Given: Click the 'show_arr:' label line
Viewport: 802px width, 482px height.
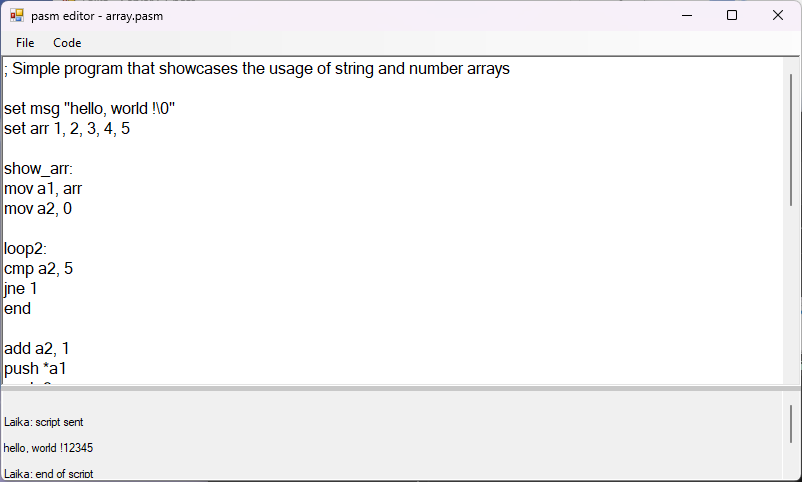Looking at the screenshot, I should point(38,169).
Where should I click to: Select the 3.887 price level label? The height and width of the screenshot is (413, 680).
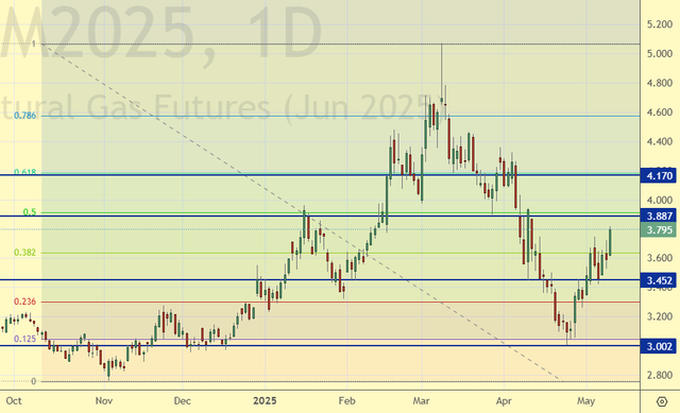[659, 216]
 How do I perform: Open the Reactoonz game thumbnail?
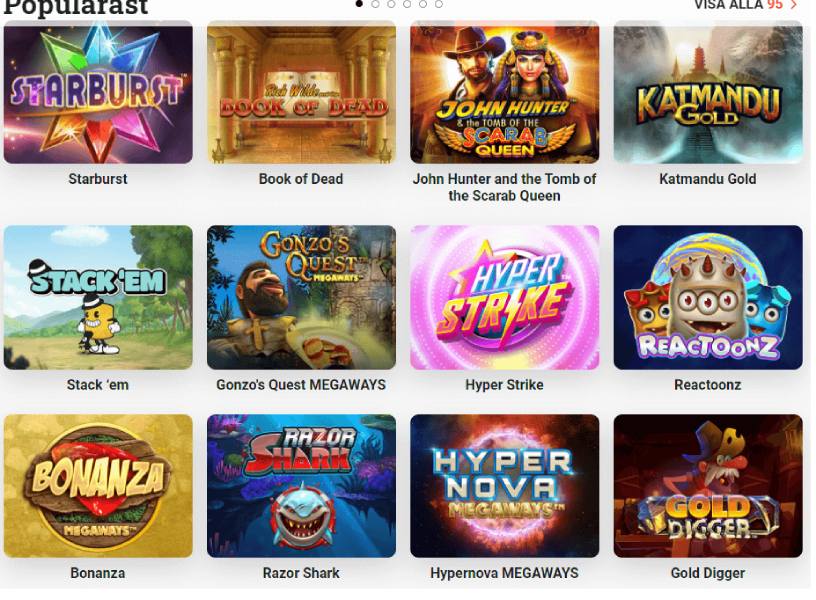[x=708, y=297]
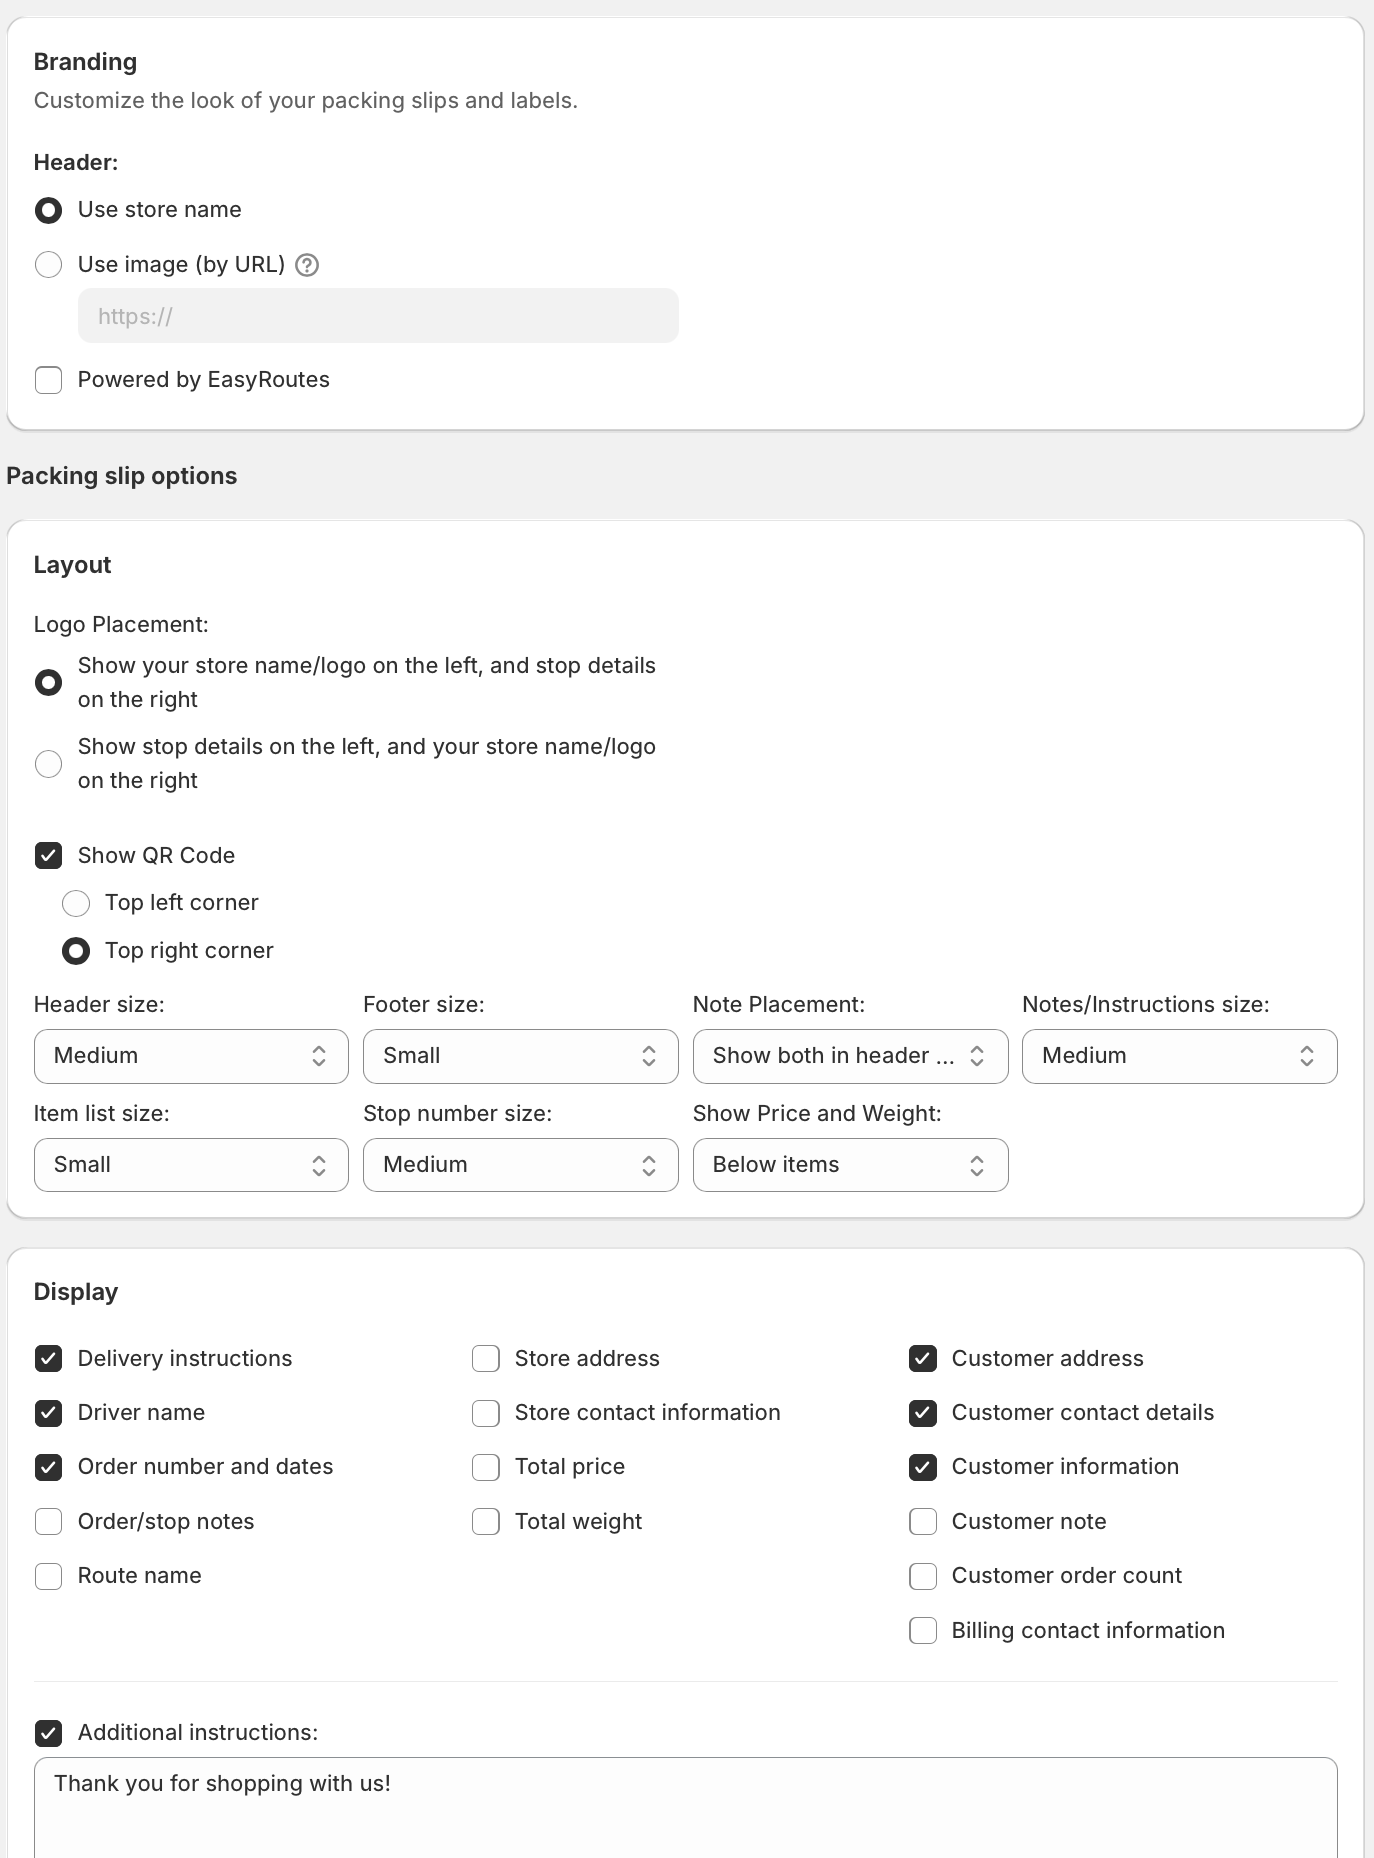Choose stop details on left logo placement

[48, 764]
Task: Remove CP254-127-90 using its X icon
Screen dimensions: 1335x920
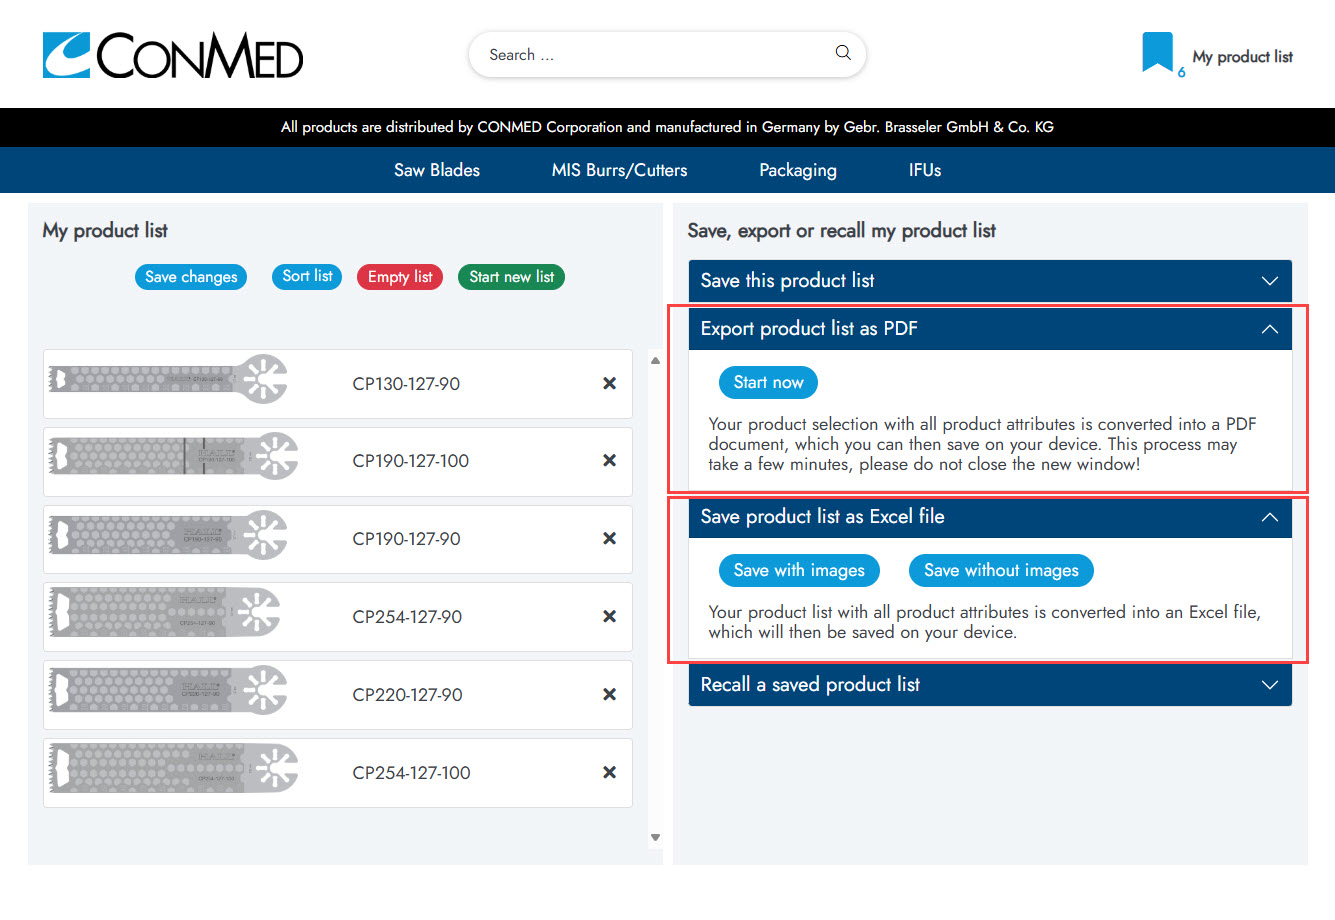Action: click(609, 617)
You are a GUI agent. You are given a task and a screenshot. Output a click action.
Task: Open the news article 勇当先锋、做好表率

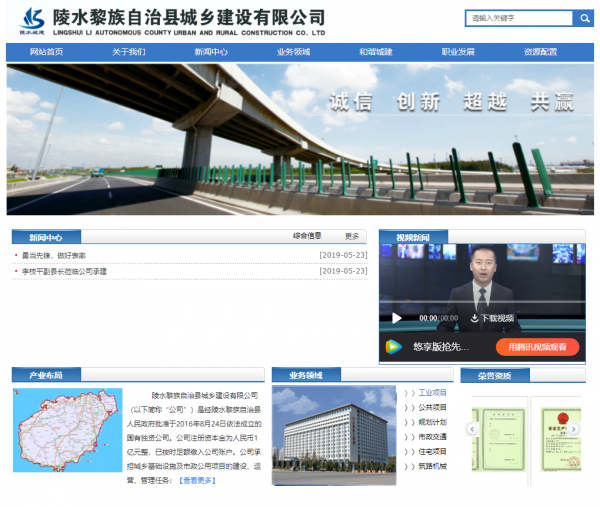[x=54, y=256]
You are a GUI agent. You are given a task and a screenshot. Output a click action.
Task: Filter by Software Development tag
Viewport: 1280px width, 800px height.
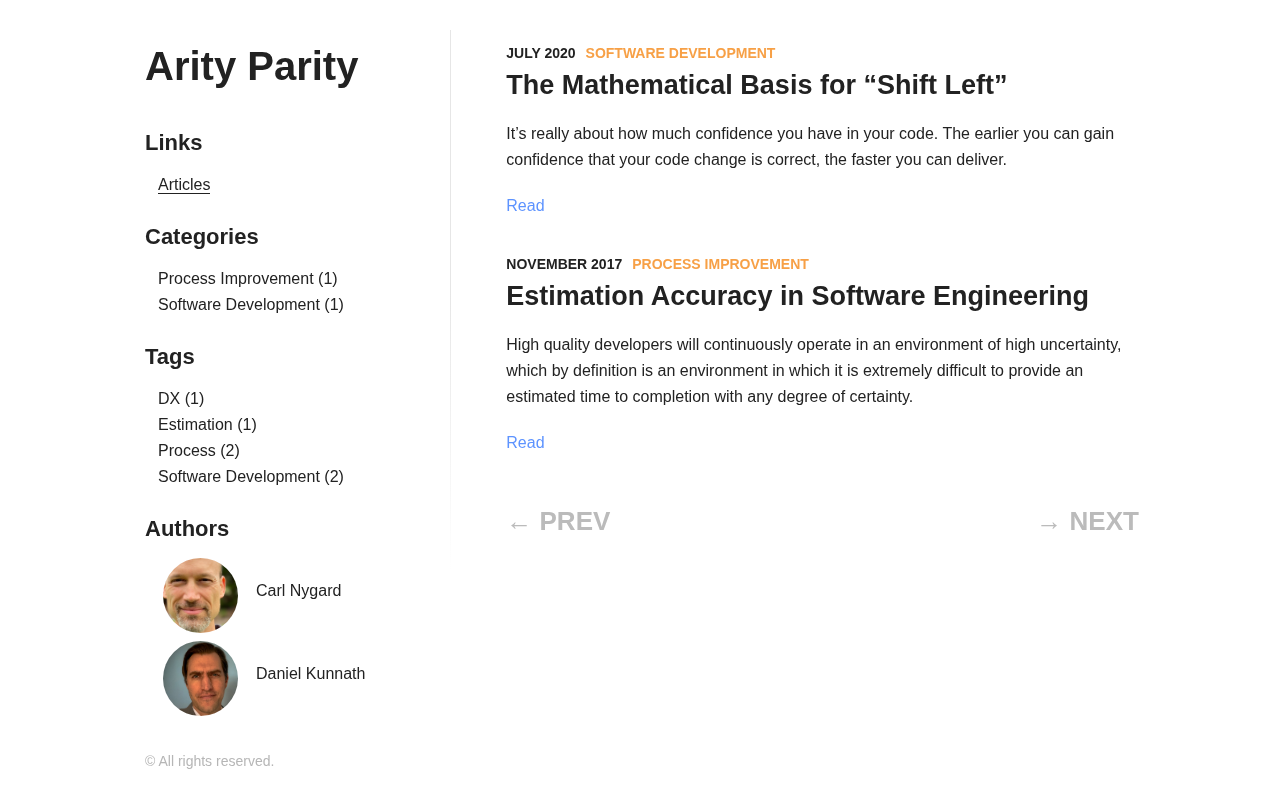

:::::

Would you print, exactly as they appear, the lines from the line with "Where should I" through the end of the entries above, leaving out the pictures?

Where should I click to: Select the 3.887 price level label? The height and width of the screenshot is (413, 680).
[659, 216]
 How do I perform: Open the Reactoonz game thumbnail?
[x=708, y=297]
Choose stop details on left logo placement

[48, 764]
Task: Remove CP254-127-90 using its X icon
Screen dimensions: 1335x920
Action: click(609, 617)
You are a GUI agent. You are given a task and a screenshot. Output a click action.
Task: Open the news article 勇当先锋、做好表率

[x=54, y=256]
You are a GUI agent. You are given a task and a screenshot. Output a click action.
Task: Filter by Software Development tag
Viewport: 1280px width, 800px height.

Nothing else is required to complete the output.